I caught up with I AM LOVE this afternoon, and loved it, even the burpy final 30 minutes. *Especially* the burpy final 30 minutes! Loud music and lots of heartbroken actors crying do it for me every time, I guess.

JB said...

Thanks, Paul. Your support, as always, is appreciated. And I don't think I'll stop working for Vue any time soon. I'm poor!

I'm glad you were also swept up in I AM LOVE. I'm looking forward to going to see it again. The thing about the ending for me boils down to my essentially buying in to everything up to it, and then just not buying into the final confrontations (though I'll be curious to see how it sits with me on second viewing).

But if any musical accompaniment could make it work it would definitely be John Adams'. I finally caught up with SHUTTER ISLAND last night and the Adams stuff used in that movie is also quite quite commanding, even when used in a context that makes it seem hysterical. (Oh my god! The ferry's docking!) Of course, we are talking about a movie that takes place on an island asylum, which is even more potentially hysterical than a mansion full of repressed Italians.

Paul Matwychuk said...

I thought about SHUTTER ISLAND as well during I AM LOVE — I'm not enough of a musicologist to parse it all out, but you're certainly aware as you watch those movies that there's something *different* about those scores, something grander and more complex than you get in typical film scores. I agree that the music in both films borders on the hysterical, but I kind of like that berserk quality — especially since both films contains imagery that justifies all the sturm und drang on the soundtrack.

JB said...

Glancing at Adams' credits, I'm not sure if he's actually composed any original music for feature films--my understanding is that what we hear in I AM LOVE and SHUTTER ISLAND are reworkings of existing material. I don't know that much about him, but I'm hoping that these two big movies featuring his work might be the harbinger of things to come, meaning some original scores. There's obviously a very strong dose of Glass and Steve Reich, but there's that added, romantic strain of Bernard Herrmann bombast to what we hear in I AM LOVE and SHUTTER ISLAND that I can imagine making a perfect fusion with the work of certain filmmakers. How about it, Wong Kar Wai? David Cronenberg? Terence Malick?

Paul Matwychuk said...

You're right — the Adams music in I AM LOVE was not composed for the film. There are some excerpts from NIXON IN CHINA in there, some bits from SHAKER LOOPS, and elsewhere.

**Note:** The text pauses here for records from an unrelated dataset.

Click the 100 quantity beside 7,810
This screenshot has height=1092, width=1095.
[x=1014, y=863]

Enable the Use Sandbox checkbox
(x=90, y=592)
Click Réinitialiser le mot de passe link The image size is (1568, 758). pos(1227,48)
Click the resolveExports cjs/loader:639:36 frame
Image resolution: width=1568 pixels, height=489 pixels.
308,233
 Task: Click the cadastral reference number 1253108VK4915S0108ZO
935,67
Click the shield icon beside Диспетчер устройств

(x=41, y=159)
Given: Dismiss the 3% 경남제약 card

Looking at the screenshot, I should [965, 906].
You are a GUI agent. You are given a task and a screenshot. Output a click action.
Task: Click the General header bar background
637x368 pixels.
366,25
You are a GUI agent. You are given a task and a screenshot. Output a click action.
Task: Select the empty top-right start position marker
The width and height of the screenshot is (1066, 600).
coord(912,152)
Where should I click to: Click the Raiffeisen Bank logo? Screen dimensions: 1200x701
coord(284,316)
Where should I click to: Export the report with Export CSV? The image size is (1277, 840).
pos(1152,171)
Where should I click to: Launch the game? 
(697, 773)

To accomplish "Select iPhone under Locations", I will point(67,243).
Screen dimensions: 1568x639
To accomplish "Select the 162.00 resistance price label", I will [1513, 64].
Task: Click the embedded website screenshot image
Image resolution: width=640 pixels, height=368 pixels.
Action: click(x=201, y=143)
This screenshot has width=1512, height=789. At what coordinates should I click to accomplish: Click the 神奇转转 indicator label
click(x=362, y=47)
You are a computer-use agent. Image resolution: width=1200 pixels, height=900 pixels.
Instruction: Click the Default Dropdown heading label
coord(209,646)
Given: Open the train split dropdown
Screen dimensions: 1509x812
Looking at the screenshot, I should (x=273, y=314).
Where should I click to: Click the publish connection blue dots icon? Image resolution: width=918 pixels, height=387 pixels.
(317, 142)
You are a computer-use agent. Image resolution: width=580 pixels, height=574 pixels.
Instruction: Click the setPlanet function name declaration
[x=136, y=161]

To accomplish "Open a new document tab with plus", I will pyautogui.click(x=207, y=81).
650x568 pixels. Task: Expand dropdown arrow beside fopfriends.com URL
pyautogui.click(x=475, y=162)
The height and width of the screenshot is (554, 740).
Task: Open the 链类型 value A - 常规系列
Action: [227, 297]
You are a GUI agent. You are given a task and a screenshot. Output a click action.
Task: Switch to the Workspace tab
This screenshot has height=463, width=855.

This topic is much on my mind lately, because I recently watched the documentary THE ART OF THE STEAL, which makes extensive use of old Philip Glass tracks, and which reminded me of what a documentary cliché Glass' music has become... thanks, Errol Morris!

I suppose I AM LOVE doesn't do anything technically different from ART OF THE STEAL, but at least Adams' music sounds fresher and less familiar by comparison. Come on, filmmakers, and stretch a little! You don't have to use Philip Glass! There's a whole wide world of John Adams and Gavin Bryars and Steve Reich out there for you!